Exactly the lines from the start of the data below through the line containing "Reload the page" must be returned, and no others.

Records for the exercise: Begin

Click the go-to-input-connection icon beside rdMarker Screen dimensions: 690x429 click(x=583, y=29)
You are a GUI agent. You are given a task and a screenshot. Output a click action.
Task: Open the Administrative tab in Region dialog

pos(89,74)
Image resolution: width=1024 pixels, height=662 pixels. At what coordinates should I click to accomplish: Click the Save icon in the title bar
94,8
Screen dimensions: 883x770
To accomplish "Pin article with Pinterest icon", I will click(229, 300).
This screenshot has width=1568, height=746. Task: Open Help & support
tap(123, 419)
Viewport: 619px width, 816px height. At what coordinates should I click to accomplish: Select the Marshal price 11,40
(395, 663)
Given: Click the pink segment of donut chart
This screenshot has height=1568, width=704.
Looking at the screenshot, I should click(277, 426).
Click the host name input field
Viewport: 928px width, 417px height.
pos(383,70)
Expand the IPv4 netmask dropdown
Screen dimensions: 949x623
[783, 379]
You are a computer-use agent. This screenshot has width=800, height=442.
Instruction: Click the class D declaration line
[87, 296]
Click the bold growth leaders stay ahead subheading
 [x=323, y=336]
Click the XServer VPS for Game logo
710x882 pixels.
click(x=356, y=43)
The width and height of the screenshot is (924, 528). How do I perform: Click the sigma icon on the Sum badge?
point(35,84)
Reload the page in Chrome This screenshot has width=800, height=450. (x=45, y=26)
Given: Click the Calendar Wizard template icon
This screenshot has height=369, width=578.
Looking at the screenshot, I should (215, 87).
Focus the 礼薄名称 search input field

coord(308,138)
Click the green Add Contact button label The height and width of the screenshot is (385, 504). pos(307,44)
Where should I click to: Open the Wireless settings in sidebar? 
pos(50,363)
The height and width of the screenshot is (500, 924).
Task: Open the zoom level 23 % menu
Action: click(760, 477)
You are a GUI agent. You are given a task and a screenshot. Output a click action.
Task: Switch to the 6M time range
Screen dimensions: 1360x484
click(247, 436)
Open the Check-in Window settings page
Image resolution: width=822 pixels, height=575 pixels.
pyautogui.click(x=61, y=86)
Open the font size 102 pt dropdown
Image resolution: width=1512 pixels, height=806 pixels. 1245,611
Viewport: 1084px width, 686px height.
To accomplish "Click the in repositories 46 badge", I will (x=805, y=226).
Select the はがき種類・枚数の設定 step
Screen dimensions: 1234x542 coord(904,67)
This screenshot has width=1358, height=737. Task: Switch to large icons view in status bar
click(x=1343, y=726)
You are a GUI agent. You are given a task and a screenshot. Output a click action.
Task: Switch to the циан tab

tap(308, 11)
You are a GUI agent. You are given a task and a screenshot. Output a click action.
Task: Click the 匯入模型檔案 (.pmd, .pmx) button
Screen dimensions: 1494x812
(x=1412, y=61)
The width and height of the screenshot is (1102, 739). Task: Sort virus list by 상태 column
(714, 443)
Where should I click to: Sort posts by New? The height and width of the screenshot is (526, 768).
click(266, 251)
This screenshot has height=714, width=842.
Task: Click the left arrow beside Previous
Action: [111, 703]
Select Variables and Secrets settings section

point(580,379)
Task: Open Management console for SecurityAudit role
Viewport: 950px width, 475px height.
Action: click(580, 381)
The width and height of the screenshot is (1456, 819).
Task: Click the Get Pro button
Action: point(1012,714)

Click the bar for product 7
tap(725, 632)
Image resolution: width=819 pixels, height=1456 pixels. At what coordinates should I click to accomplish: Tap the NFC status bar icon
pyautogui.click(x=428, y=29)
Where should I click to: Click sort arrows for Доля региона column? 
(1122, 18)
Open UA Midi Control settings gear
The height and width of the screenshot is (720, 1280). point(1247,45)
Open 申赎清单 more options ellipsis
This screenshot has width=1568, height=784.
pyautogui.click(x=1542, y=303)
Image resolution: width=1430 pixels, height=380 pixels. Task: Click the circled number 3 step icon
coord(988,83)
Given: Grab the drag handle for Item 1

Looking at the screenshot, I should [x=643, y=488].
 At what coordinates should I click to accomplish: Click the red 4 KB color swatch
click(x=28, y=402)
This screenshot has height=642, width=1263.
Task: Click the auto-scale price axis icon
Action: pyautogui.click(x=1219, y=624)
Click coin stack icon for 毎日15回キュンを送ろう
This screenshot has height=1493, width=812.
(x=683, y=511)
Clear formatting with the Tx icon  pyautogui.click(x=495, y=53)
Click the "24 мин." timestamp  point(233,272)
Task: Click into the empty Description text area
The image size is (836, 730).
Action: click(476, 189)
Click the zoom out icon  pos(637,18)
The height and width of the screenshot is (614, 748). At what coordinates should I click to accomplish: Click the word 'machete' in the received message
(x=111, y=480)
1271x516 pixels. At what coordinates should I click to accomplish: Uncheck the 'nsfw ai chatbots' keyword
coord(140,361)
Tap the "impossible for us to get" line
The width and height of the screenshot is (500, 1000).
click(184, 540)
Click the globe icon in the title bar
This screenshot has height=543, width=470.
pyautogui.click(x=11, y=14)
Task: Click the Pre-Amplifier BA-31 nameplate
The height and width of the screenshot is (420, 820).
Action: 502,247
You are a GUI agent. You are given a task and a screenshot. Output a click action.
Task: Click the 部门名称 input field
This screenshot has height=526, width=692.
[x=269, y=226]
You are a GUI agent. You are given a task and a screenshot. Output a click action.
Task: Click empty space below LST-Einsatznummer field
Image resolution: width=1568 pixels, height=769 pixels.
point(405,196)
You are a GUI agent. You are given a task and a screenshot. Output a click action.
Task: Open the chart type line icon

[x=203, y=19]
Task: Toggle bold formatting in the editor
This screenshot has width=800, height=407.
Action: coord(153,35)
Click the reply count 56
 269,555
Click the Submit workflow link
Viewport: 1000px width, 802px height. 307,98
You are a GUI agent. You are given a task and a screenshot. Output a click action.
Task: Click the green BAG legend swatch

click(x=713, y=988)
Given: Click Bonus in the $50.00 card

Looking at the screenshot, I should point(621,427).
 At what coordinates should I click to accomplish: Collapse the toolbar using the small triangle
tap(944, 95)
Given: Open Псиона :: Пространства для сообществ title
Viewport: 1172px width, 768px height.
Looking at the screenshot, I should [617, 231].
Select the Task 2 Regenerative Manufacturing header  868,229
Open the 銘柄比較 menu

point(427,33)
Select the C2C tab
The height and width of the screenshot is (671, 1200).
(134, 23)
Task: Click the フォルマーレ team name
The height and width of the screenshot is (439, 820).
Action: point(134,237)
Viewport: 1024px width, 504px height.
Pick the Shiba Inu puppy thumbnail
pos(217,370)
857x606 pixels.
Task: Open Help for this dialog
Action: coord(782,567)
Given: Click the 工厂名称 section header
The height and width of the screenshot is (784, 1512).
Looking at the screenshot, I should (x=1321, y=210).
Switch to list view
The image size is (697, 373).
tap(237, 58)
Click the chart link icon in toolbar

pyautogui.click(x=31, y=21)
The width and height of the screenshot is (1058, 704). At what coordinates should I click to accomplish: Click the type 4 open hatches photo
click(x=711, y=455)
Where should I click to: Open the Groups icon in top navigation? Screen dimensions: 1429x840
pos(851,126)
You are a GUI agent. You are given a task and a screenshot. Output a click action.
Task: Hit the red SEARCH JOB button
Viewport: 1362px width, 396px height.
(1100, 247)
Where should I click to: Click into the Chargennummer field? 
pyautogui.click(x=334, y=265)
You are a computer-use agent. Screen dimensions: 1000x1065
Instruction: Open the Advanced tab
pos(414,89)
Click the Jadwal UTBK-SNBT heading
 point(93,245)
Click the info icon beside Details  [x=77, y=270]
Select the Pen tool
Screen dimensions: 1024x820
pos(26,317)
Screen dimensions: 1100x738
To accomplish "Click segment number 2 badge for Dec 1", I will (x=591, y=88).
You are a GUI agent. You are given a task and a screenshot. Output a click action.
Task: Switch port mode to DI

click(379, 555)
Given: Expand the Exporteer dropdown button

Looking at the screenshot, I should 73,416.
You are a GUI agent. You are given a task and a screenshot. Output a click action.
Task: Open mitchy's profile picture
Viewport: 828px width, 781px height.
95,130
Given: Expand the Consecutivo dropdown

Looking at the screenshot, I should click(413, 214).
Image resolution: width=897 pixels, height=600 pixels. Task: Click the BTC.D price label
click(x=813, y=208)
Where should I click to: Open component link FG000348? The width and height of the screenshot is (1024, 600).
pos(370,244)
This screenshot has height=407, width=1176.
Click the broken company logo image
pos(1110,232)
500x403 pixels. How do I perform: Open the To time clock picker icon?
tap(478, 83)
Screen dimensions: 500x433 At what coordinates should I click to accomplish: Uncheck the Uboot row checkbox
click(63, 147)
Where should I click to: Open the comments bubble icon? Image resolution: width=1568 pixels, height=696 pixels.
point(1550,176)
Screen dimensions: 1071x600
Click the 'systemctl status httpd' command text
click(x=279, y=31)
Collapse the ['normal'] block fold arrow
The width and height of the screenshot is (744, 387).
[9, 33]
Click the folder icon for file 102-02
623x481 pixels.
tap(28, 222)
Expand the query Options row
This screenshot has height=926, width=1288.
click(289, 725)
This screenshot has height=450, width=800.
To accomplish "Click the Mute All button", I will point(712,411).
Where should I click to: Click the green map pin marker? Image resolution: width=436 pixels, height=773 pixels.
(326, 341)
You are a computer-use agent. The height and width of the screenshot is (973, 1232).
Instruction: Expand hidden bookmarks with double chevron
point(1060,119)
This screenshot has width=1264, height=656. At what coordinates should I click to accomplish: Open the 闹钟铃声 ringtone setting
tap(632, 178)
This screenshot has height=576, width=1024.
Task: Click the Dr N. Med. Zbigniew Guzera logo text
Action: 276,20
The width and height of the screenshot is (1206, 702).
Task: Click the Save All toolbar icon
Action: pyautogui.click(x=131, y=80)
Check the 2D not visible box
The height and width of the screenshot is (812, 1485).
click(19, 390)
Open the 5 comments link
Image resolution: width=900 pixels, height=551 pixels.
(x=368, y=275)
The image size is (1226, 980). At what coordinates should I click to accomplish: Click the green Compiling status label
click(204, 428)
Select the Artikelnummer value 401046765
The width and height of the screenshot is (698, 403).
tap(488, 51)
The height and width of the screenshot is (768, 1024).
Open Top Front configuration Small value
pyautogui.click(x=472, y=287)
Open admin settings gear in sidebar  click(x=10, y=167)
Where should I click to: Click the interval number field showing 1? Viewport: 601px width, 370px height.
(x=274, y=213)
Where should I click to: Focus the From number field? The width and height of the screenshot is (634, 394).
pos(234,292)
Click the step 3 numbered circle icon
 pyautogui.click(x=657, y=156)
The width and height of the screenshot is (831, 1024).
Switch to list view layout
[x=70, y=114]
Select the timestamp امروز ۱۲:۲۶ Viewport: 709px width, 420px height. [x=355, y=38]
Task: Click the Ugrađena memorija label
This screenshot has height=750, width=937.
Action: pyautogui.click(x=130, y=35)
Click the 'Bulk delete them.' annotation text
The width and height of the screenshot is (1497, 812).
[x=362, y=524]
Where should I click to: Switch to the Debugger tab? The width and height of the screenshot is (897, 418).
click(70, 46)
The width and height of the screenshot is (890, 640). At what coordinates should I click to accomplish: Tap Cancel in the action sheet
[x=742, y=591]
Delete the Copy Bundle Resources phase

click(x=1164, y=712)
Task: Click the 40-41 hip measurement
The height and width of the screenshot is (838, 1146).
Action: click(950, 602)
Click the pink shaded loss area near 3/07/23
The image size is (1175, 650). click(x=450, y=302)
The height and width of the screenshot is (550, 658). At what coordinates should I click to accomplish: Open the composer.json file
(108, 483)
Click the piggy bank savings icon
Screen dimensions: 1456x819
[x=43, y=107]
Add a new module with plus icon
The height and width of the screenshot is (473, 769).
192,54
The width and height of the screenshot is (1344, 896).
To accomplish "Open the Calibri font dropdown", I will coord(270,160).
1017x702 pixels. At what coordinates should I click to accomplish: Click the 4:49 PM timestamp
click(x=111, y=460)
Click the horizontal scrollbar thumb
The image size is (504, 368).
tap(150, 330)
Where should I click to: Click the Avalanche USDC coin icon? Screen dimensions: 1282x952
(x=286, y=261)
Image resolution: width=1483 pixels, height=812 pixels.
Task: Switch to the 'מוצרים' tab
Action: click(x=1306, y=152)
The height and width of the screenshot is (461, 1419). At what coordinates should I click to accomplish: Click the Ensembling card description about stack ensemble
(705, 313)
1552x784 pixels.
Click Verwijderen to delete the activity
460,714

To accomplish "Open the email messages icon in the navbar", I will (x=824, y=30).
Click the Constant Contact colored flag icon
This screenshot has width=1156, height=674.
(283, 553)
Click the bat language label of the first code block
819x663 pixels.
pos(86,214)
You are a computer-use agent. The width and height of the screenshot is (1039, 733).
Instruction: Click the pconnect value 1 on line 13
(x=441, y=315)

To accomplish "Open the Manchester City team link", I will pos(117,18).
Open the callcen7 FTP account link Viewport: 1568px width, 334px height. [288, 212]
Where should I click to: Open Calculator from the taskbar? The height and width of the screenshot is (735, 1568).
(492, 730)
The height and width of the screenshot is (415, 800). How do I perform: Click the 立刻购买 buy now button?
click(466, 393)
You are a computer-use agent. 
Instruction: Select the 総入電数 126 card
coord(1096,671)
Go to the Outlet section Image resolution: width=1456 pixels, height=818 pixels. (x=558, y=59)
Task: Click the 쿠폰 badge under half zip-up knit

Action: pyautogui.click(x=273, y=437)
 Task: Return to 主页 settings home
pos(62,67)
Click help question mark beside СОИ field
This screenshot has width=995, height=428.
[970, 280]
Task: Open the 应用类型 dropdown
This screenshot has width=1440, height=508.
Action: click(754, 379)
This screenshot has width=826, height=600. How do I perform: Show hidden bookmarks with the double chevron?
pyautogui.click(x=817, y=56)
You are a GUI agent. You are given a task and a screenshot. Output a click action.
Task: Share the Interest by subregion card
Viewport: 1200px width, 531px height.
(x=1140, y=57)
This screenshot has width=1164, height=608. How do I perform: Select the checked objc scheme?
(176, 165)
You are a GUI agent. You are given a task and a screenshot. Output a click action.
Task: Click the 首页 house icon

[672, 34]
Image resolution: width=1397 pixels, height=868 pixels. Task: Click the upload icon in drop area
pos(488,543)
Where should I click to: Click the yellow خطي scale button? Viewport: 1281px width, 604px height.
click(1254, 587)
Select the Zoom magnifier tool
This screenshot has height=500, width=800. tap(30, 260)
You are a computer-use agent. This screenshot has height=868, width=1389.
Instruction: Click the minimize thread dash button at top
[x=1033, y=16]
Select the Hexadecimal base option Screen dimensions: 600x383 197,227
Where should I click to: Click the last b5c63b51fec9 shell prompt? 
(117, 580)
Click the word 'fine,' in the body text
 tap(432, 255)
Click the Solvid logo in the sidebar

Records for the exercise: End

Task answer
Click the go-to-input-connection icon beside rdMarker Screen dimensions: 690x429 click(x=583, y=29)
You are a GUI agent. You are given a task and a screenshot. Output a click action.
Task: Open the Administrative tab in Region dialog

pos(89,74)
Image resolution: width=1024 pixels, height=662 pixels. At what coordinates should I click to accomplish: Click the Save icon in the title bar
94,8
Screen dimensions: 883x770
To accomplish "Pin article with Pinterest icon", I will click(229, 300).
This screenshot has width=1568, height=746. Task: Open Help & support
tap(123, 419)
Viewport: 619px width, 816px height. At what coordinates should I click to accomplish: Select the Marshal price 11,40
(395, 663)
Given: Click the pink segment of donut chart
This screenshot has height=1568, width=704.
Looking at the screenshot, I should click(277, 426).
Click the host name input field
Viewport: 928px width, 417px height.
pos(383,70)
Expand the IPv4 netmask dropdown
Screen dimensions: 949x623
[783, 379]
You are a computer-use agent. This screenshot has width=800, height=442.
Instruction: Click the class D declaration line
[87, 296]
Click the bold growth leaders stay ahead subheading
 [x=323, y=336]
Click the XServer VPS for Game logo
710x882 pixels.
click(x=356, y=43)
The width and height of the screenshot is (924, 528). How do I perform: Click the sigma icon on the Sum badge?
point(35,84)
Reload the page in Chrome This screenshot has width=800, height=450. (x=45, y=26)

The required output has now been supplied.